The input:

# # # # #

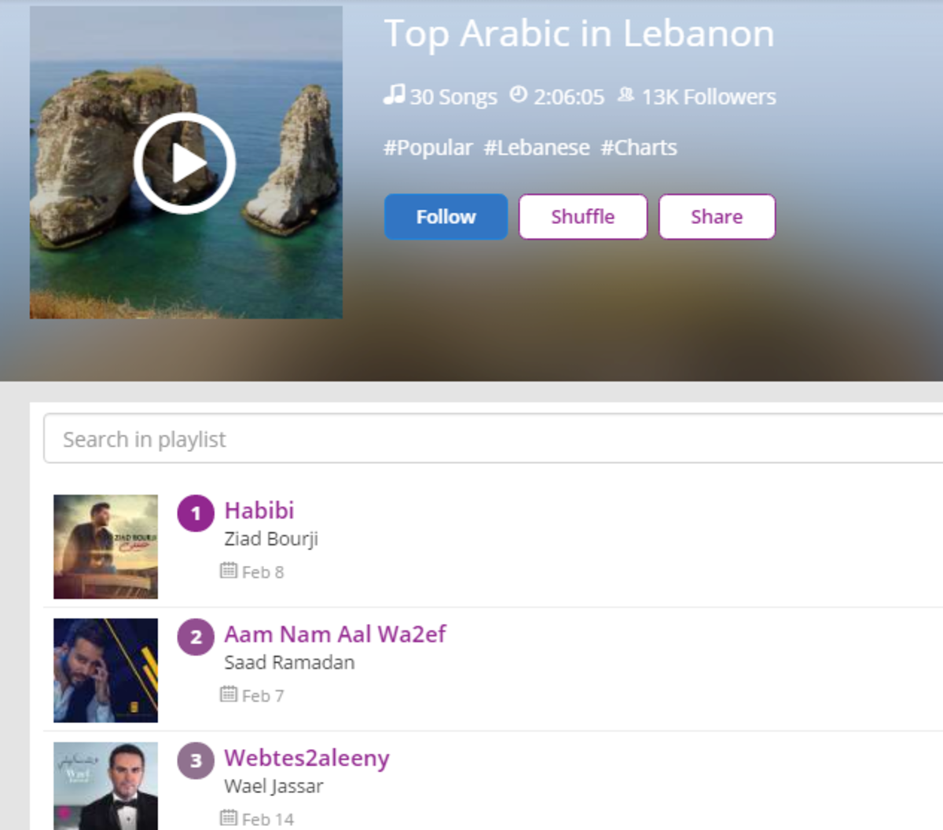943x830 pixels.
Task: Shuffle the playlist songs
Action: coord(583,217)
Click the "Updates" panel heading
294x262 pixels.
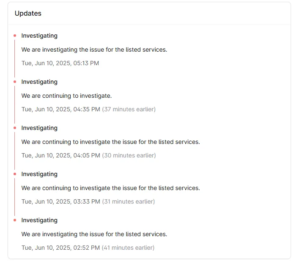coord(28,13)
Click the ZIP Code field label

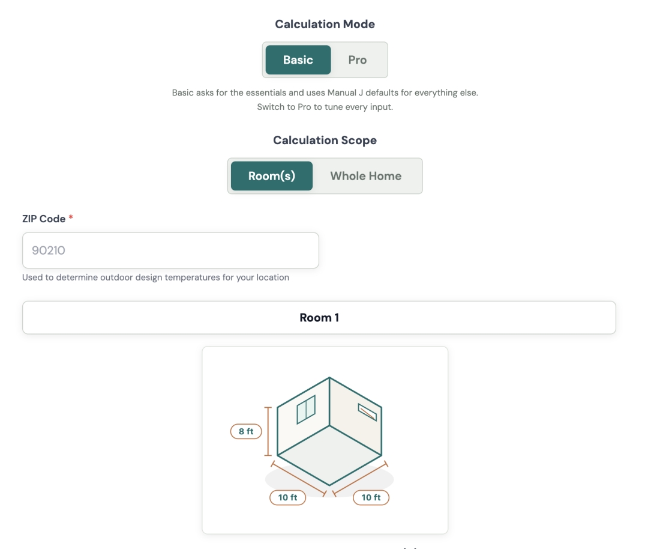[x=44, y=219]
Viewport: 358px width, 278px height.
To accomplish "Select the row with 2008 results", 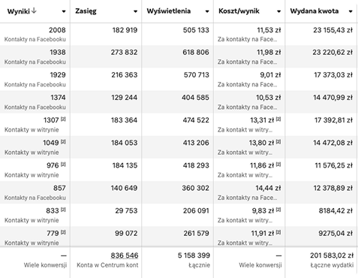I will click(178, 35).
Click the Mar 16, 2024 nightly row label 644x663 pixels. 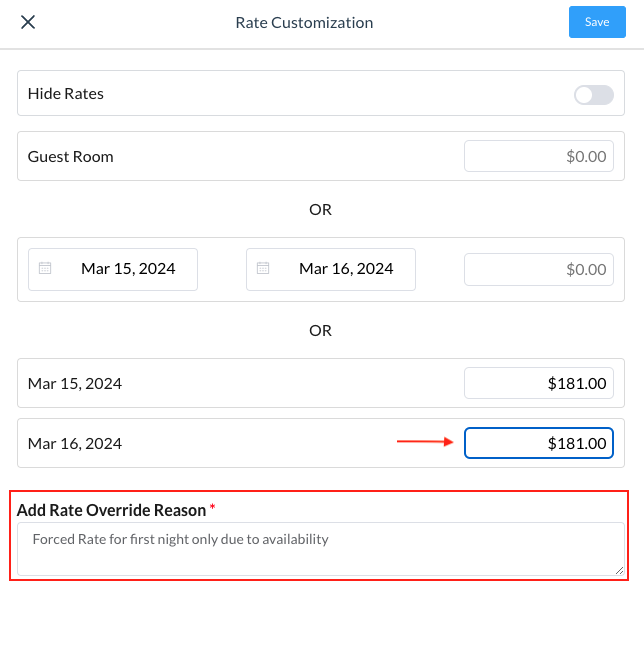[75, 443]
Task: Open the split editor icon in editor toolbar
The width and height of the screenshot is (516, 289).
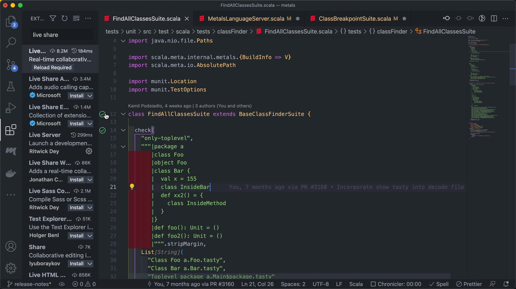Action: pyautogui.click(x=493, y=18)
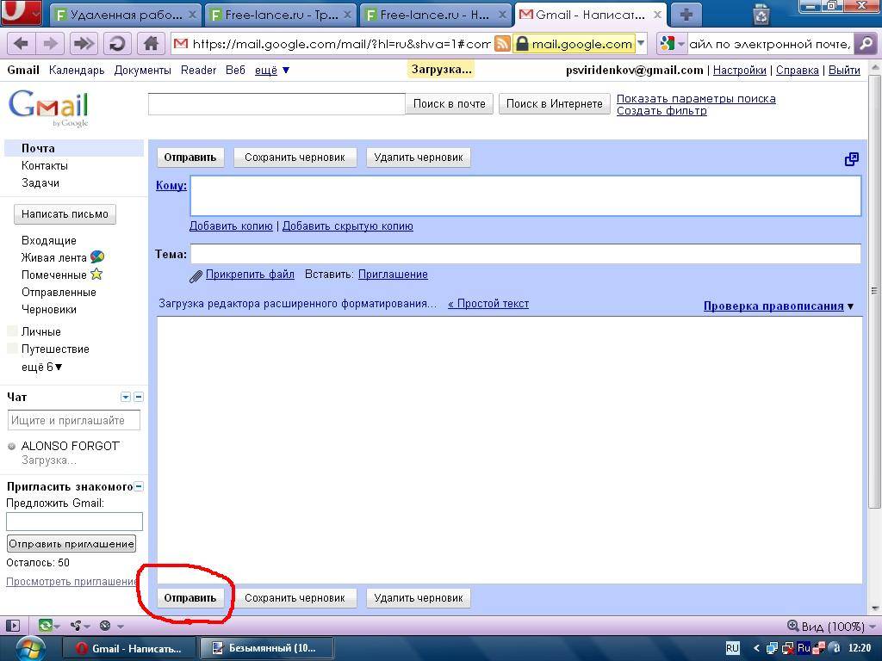
Task: Open Входящие folder in sidebar
Action: tap(48, 240)
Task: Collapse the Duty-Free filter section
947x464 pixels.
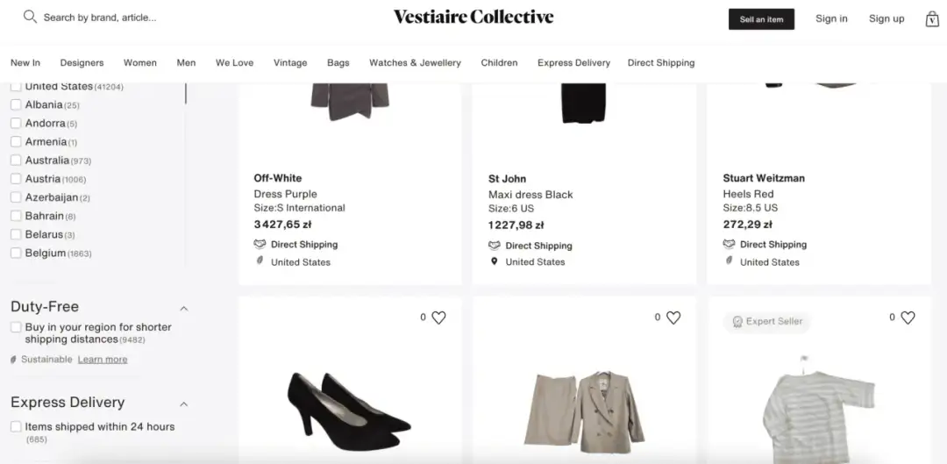Action: pos(184,308)
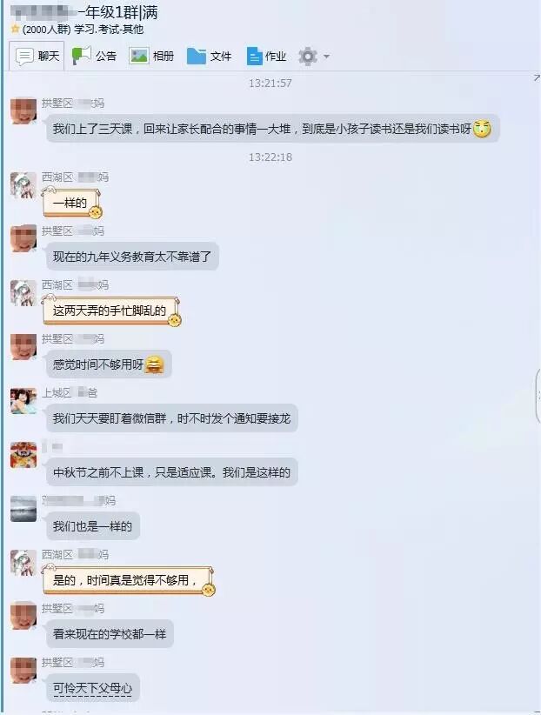541x715 pixels.
Task: Click the gray landscape avatar above 我们也是一样的
Action: coord(23,509)
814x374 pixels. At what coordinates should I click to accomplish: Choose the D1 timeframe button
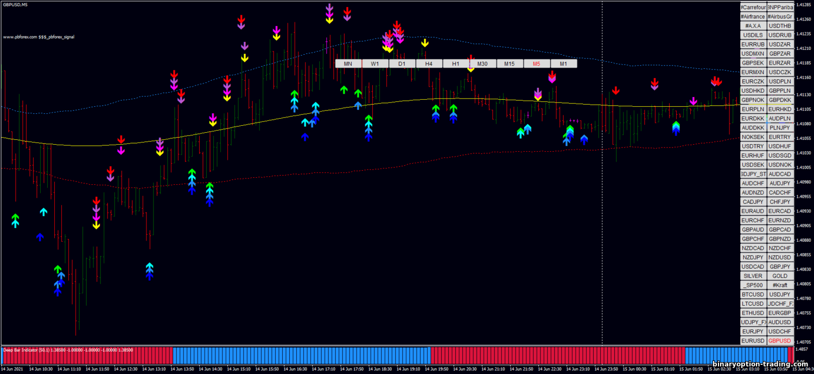(402, 64)
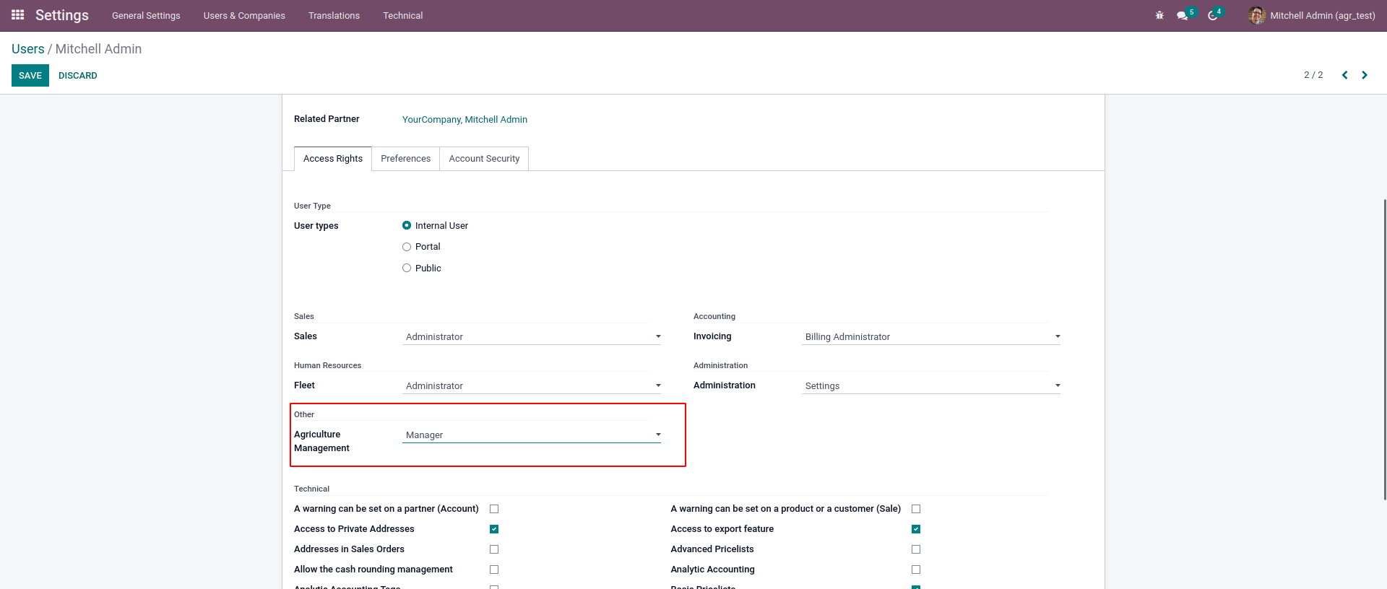Open the Invoicing role dropdown

[x=930, y=337]
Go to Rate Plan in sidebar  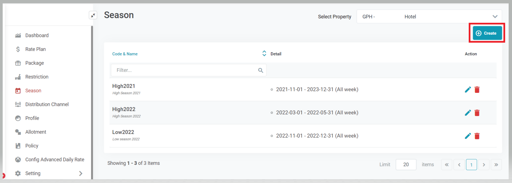click(x=35, y=49)
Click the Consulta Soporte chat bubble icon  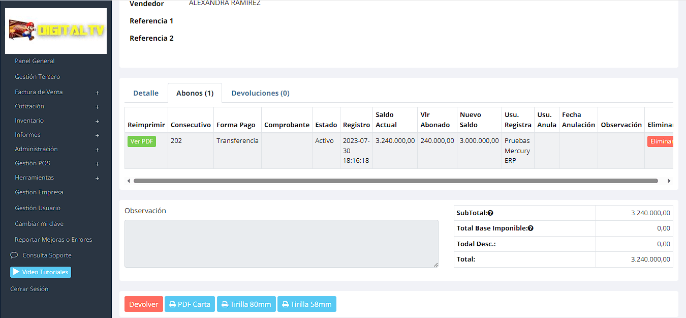[14, 255]
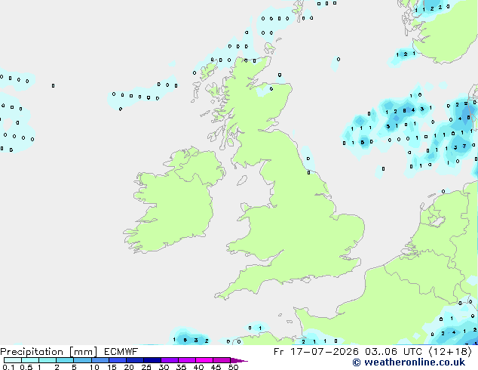The image size is (478, 370).
Task: Select the 5–10 mm blue legend swatch
Action: coord(83,360)
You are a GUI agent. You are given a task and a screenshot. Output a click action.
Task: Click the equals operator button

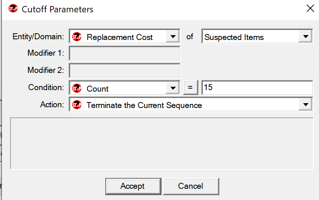click(190, 88)

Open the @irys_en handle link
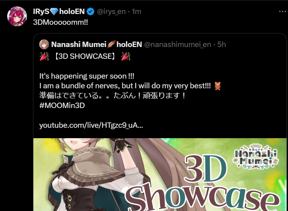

# # # # #

Problem:
Please copy exactly, and only, the lines from the one that contains "Task: Click the equals operator button" through the last line of the data above, omitting all pictures.

Answer space:
Task: Click the equals operator button

click(190, 88)

Open the @irys_en handle link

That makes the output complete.